Aim: Please extract the stretch of the material from the line containing "Click the 20° angle label" through the line containing "coord(252,130)", both included, and reproduce those lines without any change.

⟨

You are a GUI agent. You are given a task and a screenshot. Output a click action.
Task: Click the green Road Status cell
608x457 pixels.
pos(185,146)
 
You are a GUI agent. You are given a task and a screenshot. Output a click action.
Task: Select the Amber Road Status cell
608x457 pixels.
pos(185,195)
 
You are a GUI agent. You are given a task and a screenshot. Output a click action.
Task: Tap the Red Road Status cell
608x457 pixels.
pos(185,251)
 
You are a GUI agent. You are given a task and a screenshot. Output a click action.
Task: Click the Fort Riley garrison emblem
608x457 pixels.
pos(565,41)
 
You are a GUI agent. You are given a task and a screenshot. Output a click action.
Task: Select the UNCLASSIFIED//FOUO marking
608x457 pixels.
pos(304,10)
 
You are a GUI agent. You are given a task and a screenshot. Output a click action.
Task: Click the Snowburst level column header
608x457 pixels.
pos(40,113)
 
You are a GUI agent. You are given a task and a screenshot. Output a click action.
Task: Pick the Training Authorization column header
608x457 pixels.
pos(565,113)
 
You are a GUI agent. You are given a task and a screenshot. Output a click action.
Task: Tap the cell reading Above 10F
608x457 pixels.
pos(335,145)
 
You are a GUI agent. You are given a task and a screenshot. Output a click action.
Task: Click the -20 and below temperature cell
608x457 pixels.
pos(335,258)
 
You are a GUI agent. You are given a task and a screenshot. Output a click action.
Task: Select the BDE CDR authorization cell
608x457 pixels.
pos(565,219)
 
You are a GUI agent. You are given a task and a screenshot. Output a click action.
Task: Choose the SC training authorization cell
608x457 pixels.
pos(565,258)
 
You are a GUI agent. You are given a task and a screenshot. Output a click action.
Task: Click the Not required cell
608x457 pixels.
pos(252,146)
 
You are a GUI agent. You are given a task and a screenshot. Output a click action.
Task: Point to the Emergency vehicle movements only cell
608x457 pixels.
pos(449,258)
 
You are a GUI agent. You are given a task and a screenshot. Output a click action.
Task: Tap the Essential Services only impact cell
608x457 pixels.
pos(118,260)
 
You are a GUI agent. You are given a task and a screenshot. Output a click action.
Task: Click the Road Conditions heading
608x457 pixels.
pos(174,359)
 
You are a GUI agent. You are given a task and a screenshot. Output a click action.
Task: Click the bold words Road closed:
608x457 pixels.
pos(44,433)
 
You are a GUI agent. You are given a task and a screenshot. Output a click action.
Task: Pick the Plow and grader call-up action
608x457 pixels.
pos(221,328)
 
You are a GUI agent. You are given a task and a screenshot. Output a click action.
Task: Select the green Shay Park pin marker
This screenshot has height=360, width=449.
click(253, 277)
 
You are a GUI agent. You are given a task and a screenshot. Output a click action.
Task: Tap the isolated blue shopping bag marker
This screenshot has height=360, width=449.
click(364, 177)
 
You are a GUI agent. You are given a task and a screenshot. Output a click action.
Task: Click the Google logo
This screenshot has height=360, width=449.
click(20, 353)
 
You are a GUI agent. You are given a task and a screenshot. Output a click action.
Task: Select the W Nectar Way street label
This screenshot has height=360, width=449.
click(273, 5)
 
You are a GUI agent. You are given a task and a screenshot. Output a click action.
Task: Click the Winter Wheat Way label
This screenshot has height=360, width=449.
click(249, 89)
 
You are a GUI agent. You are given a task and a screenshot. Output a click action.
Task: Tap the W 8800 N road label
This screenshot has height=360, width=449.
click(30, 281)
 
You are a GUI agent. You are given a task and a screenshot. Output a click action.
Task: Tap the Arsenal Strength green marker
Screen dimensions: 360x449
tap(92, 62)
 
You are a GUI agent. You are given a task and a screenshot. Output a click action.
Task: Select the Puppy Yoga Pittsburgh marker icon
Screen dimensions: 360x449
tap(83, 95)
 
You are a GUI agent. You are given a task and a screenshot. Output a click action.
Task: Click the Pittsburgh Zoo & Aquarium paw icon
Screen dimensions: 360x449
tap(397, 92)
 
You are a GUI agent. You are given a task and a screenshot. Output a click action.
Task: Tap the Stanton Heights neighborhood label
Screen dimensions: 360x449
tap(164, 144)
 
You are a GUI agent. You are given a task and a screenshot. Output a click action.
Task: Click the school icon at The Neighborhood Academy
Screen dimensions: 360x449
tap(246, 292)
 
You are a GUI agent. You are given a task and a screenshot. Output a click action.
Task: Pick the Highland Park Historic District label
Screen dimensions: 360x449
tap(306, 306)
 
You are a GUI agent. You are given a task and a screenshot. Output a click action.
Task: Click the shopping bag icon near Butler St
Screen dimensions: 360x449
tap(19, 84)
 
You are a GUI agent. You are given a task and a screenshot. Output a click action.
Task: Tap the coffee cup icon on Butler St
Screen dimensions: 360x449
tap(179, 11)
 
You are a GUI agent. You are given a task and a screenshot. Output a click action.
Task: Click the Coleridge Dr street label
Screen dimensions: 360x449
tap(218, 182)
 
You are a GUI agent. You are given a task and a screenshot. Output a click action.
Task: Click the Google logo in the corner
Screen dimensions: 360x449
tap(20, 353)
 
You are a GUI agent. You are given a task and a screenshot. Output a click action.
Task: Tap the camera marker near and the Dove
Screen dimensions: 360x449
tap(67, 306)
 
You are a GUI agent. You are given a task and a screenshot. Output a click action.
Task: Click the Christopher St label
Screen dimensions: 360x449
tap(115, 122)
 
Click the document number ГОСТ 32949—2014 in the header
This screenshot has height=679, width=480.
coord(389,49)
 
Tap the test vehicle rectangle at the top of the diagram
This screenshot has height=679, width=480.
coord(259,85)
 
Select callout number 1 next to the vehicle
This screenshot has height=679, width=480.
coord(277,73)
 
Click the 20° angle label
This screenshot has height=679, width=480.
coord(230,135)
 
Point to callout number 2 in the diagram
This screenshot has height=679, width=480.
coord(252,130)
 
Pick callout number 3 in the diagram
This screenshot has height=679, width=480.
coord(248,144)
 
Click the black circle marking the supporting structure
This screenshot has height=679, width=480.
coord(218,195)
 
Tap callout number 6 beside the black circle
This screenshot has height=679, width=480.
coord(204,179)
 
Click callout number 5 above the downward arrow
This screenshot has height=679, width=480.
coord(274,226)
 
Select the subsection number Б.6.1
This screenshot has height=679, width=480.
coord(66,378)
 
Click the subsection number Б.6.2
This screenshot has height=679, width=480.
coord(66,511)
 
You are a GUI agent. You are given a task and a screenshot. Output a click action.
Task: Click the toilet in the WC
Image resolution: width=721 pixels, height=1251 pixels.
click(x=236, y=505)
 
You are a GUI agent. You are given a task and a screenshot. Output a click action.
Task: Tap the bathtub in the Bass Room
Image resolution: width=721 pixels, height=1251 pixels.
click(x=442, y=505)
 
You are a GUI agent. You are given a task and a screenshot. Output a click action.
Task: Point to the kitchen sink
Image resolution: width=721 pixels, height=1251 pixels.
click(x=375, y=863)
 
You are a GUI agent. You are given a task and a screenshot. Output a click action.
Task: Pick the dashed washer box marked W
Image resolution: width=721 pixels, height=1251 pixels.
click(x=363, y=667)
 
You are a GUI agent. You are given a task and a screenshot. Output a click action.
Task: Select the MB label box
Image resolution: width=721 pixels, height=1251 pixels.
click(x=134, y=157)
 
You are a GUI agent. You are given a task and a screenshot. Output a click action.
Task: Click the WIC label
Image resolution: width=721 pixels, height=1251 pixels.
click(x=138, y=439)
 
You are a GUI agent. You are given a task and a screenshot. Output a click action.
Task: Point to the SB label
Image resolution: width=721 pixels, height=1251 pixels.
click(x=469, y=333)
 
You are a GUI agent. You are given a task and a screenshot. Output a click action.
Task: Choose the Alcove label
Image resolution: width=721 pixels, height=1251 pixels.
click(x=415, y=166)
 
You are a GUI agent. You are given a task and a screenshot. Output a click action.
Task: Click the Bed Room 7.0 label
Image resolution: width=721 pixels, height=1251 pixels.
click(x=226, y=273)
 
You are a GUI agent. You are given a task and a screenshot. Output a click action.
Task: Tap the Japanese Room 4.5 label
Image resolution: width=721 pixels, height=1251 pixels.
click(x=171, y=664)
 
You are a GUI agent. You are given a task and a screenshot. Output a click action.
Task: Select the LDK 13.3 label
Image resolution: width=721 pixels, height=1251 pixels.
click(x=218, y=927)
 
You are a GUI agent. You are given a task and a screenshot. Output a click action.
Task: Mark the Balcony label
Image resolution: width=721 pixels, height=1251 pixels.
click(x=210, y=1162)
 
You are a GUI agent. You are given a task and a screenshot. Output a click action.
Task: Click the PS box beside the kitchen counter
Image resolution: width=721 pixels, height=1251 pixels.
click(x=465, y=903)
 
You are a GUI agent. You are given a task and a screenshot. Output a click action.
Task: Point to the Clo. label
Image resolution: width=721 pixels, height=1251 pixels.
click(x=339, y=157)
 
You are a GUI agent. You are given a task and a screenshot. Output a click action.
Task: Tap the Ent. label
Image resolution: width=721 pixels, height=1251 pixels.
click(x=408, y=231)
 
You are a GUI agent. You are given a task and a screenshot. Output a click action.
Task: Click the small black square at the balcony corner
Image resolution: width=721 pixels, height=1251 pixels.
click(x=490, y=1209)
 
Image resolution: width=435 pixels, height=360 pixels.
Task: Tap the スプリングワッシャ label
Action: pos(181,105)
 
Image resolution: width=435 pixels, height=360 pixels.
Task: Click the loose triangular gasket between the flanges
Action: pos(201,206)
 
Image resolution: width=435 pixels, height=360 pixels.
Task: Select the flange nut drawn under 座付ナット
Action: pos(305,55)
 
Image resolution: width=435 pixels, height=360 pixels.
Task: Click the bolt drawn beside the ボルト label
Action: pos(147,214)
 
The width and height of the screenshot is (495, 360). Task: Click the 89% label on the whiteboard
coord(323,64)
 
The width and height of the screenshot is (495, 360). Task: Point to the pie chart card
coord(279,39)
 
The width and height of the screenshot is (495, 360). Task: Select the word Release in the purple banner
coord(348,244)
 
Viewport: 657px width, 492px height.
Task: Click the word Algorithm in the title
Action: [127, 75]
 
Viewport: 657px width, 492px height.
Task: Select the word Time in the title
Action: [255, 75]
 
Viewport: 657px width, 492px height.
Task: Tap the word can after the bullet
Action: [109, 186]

⟩

Reply to the exercise:
Click the 20° angle label
This screenshot has height=679, width=480.
coord(230,135)
 
Point to callout number 2 in the diagram
This screenshot has height=679, width=480.
coord(252,130)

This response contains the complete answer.